Problems and tasks.
1. List the screen names shown above the time stamps of the posts in the forum thread.
2. Write a continuation of the forum thread about consciousness and learning, starting right after its last sentence.

++++ Extract provided

There seem to be lots of true believers on both sides, and I expect the reason is because that beats the alternatives. We don’t seem to need to actually factually understand the truth in order to fabricate our explanations, and in order to admire our fabrications as a true awareness, or a true consciousness. And when our previous understanding turns out to have been wrong, we just seemlessly move on to believing the truth and consciousness and awareness of our new understanding, without being too fussed by the fact that we were unconscious of the truth the moment before (when we had been admiring our consciousness of the truth).

Let me explain it to you on the basis of my uncommon me the fittest understanding ... That’s been working out pretty well for us humans so far. But ducks have their own different way of solving the problem.

I had a dream the other night in which I became aware that I was dreaming, and then I woke up, and was aware that I had woken up. Except that I hadn’t woken up, I had only dreamed that I had woken up! Then I really did wake up (before becoming aware for the second time that I was still asleep). I’m pretty sure I did wake up, anyway.

I wonder if we humans are able to do that when we’re awake, too? Seems like we can believe anything, if believing it suits our purposes.
healyje

Trad climber
Portland, Oregon
Feb 27, 2019 - 07:13am PT
Largo wrote: Expecting matter to simply become alive, or conscious, by randomness, non-linear processes, chaos factors, or a hell of a long time, with meta level stuff building on itself, cha cha cha, is as woo as Dr. Frankenstein or a greater God throwing lightning bolts.

Nonsense. The creationist/ID alternative you embrace is the heavy woo.
MH2

Boulder climber
Andy Cairns
Feb 27, 2019 - 08:31am PT
Let's not go down the road of genetic poaching.



Ha ha. Nice fund of humour.

I'll take the egg first, then the chicken por favor.
eeyonkee

Trad climber
Golden, CO
Feb 27, 2019 - 09:27am PT
MikeL wrote.
Well, hey, what about learning? Here’s what a grant recipient on learning from Berkeley says:

“The conditions for inputs to learning are clear, but the process is incomplete without making sense of what outputs constitute learning has taken place. At the core, learning is a process that results in a change in knowledge or behavior as a result of experience.”

Did you note that the researcher reports the process is unclear?
Mike, frankly, I just decided to punt on intelligence, for now. As for learning; do you ever watch animal shows? I watch them all of the time. One thing is very clear -- many animals exhibit the ability to learn. It is an evolutionary strategy that allows for faster adaptation to the environment than could be obtained by the much slower genetic adaptation. I mean, wolves do it as do apes and birds in addition to humans. I'm assuming that this is non-controversial.

Now, what is the difference between something that is purely instinctual, like a dog trying to bury its poo, and a dog learning that eating off of the table is going to get her in trouble? Clearly the dog has some sort of apparatus or module that allows for learning to occur. This is what I mean by learning. Genes can build eyes; genes can build learning systems.

As for intelligence, one would have to think that an animal with intelligence would also need the ability to learn. So, it would seem that learning would precede intelligence. It's just easier to identify leaning than it is intelligence, IMO.

++++++++
++++ Excerpted data

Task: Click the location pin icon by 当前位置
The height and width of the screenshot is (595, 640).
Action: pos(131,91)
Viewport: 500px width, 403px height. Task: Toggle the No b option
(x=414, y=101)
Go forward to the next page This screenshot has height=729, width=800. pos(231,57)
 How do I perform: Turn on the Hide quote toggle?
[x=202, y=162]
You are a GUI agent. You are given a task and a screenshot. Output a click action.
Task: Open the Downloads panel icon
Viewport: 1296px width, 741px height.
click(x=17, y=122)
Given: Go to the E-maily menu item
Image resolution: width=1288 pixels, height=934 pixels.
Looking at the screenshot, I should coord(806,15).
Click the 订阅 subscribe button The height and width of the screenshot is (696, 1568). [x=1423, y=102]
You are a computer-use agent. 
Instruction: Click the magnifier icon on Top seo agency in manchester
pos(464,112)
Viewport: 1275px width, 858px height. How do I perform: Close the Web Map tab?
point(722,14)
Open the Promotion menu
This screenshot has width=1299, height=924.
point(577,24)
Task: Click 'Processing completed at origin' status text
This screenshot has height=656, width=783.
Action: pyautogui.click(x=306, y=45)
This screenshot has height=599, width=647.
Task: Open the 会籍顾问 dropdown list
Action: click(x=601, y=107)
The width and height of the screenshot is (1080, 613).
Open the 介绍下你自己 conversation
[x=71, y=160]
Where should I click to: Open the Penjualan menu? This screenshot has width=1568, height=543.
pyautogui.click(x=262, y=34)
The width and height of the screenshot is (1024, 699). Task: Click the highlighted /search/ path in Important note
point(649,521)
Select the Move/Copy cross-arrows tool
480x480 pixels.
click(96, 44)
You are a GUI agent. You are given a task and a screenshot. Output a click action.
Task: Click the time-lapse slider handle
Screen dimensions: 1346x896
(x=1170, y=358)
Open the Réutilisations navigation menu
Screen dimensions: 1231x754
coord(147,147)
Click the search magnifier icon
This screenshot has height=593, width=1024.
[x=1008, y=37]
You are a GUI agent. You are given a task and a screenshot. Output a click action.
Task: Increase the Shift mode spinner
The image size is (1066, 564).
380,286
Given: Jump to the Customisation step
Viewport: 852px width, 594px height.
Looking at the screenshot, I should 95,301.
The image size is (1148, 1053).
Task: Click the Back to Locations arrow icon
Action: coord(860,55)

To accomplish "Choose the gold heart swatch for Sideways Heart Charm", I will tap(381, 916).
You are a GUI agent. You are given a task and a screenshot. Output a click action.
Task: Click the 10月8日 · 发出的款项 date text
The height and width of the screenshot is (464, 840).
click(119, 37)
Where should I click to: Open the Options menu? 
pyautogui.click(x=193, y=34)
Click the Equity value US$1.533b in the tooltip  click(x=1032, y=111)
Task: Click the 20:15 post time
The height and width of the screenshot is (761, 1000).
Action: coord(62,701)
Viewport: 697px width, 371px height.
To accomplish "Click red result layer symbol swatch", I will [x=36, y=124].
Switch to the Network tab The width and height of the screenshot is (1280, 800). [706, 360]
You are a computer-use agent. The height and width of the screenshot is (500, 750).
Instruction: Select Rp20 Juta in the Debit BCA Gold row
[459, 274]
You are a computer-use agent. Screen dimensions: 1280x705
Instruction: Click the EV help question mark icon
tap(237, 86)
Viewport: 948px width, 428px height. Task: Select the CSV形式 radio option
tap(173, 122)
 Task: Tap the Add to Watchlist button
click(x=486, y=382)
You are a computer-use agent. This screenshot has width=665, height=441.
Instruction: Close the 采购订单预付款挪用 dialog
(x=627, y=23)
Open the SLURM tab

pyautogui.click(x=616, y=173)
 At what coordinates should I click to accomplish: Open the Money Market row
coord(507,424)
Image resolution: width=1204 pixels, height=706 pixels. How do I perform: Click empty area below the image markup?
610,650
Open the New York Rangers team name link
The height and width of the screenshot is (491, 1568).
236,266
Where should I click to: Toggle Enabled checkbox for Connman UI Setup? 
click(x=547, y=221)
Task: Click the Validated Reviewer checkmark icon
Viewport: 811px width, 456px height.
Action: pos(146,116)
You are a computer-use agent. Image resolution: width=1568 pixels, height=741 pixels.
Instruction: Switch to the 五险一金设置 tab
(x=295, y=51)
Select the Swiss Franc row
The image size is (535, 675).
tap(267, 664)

++++++++

Answers.
1. healyje, MH2, eeyonkee

2.
My main interest in intelligence is whether or not it is required for consciousness and, conversely, whether consciousness is needed for intelligence. Healyje gives a firm no to both. A year ago, I'd probably have said the same thing, but lately I've been feeling like the Richard Dreyfus character in Close Encounters with the Third Kind with my hands deep in the mashed potatoes about this.

WBraun

climber
Feb 27, 2019 - 09:59am PT
Without intelligence first, you can't learn anything.

Even simple blade of grass has intelligence to grow toward the light.

The gross materialist mental speculators have everything backward due to guessing .....
Trump

climber
Feb 27, 2019 - 03:39pm PT
Interesting information on the gross material connection of a blade of grass’ intelligent phototropic behavior:

https://www.wikigenes.org/e/mesh/e/16164.html#High_impact_information_on_Phototropism

If you’re born with the right configuration of gross material in your genes, then you develop into an intelligent blade of grass. Otherwise, if you’ve got a mutation in the configuration of that specific gross material in your gene, then maybe you develop into a stupid blade of grass who’s too stoopid to grow towards the light.

Or maybe you develop into a human with theories about consciousness.
eeyonkee

Trad climber
Golden, CO
Feb 27, 2019 - 04:58pm PT
So Ed got me in to reading up on Stuart Kauffman. All I can say is -- thanks! It's been fun to be challenged and learn. I'm still looking forward to actually reading one of his books. I've expressed my interest in agency, and I ran across this by Kauffman on the web (discussing his book, BEYOND REDUCTIONISM: REINVENTING THE SACRED)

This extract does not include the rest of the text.